Today’s three big stock charts looks at the technical pictures of Facebook Inc (NASDAQ:FB), Netflix, Inc. (NASDAQ:NFLX) and Amazon.com, Inc. (NASDAQ:AMZN), as these three stocks in the popular group are lagging the market. The charts help determine whether it is just a pause in the action for each or if there is something larger on the horizon worth avoiding.
Facebook Inc (FB)
Facebook has been in the news for some time over the reliability of the news that is disseminated via its social media platform as well as how it is going to continue to morph its successful advertising model to what appears to be a shrinking active group of users. FB stock has suffered some setbacks, taking it out of its leadership role, but now the stock is teetering on a potential shift into an intermediate-term bearish outlook.
- Facebook shares have been trading at the top of their range, finding resistance at the $172-$175 spectrum since the post-earnings rally. The consolidation has allowed the stock’s trends to slow and start to reverse. This puts FB in a technical tight spot as a break of these trends may cause traders to begin selling instead of holding the stock at the top of its range.
- The Chande Trend Meter (lower chart) is moving into a bearish outlook as the distribution and trend of recent prices are reflecting a negative bias. This adds to the downside pressure and risk for Facebook stock.
- Investors and traders looking for an indication of whether they should be turning to sellers to lock-in profits should watch the following two things over the next few weeks, a combination of these two failures will signal a 5-10% pullback is coming;
- Whether the stock is able to maintain prices above its 50-day moving average.
- If FB’s price per share is able to hold the bottom of the range at $165.
Amazon.com, Inc. (AMZN)
We’ve been crowing about the worrisome pattern in the technicals for Amazon for more than a month as the online retailer appears to be losing its edge, at least from a trading perspective.
The stock has fallen into a pattern we forecasted in August as being bearish for traders and it appears to be worsening.
- AMZN shares fell into the technical trap of posting lower highs and lower lows as a trend starting in August when the stock broke below its 50-day. Since then, the stock has seen increases in selling volume and less buying volume on these swings. This is a sign that technical traders are not supporting Amazon stock, but instead the force behind its decline.
- The 50-day moving average for AMZN stock is now in a decidedly bearish pattern. Last month, we saw a rally in the stock stall as it hit the declining 50-day, confirming the bearish outlook.

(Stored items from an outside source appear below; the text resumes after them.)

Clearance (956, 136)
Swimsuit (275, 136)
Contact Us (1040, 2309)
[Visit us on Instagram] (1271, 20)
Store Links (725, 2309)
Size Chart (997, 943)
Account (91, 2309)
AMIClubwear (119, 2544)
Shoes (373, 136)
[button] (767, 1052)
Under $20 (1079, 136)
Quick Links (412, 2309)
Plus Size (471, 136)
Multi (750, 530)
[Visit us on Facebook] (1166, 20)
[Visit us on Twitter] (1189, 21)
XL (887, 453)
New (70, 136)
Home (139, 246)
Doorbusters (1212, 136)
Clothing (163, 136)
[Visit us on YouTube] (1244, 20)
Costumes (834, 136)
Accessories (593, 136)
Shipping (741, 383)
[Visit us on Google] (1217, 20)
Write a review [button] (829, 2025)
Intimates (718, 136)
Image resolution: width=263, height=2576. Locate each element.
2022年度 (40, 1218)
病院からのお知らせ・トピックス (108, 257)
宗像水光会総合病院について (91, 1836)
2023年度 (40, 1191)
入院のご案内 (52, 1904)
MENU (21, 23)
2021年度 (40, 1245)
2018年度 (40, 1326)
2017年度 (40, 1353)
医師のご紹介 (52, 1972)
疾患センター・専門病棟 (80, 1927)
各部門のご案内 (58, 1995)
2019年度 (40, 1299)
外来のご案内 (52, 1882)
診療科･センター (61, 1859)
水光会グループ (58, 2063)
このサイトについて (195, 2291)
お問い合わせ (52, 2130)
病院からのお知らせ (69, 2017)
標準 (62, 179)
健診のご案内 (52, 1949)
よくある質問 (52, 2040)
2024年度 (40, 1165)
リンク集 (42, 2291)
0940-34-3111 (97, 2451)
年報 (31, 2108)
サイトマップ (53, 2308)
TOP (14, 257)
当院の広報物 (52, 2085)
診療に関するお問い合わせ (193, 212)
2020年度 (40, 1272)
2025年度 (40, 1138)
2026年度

- A near oversold signal from the RSI for Amazon stock helped form a short-term bottom on Aug. 25; however, this rally is already running out of steam, which would tag it as a “dead cat bounce.” Watch for a quick reversal around $975 that could target the next large move to support at the stock’s 200-day moving average. That would amount to a 5% decline.
Netflix, Inc. (NFLX)
Things have been relatively quiet for Netflix lately as we’ve not seen too much in terms of “headline news,” which is what often adds to the stock’s upside volatility.
The stock has been trading in a range between $165 and $190, since the last earnings report, and the recent move lower is providing an indication that we may be heading back to the bottom of this range — a 7% decline from current prices.
- NFLX shares saw a hard stop at the $190-resistance-level near the end of September and have seen selling pressure on an increase in volume. This indicates that active traders are taking their cue from the top of the range to take short-term profits.
- Netflix shares are now breaking through their 50-day moving average. The stock was able to hold this trendline as support in mid-August; however, momentum on NFLX is turning negative suggesting that the risk of this trendline failing is high.
- The last real break of the 50-day saw Netflix shares drop 10% in late June/Early July. Our read of the chart suggests that a similar reaction is likely here with support likely to kick-in at $165. Watch this trendline closely over the next few days.
As of this writing, Johnson Research Group did not hold a position in any of the aforementioned securities.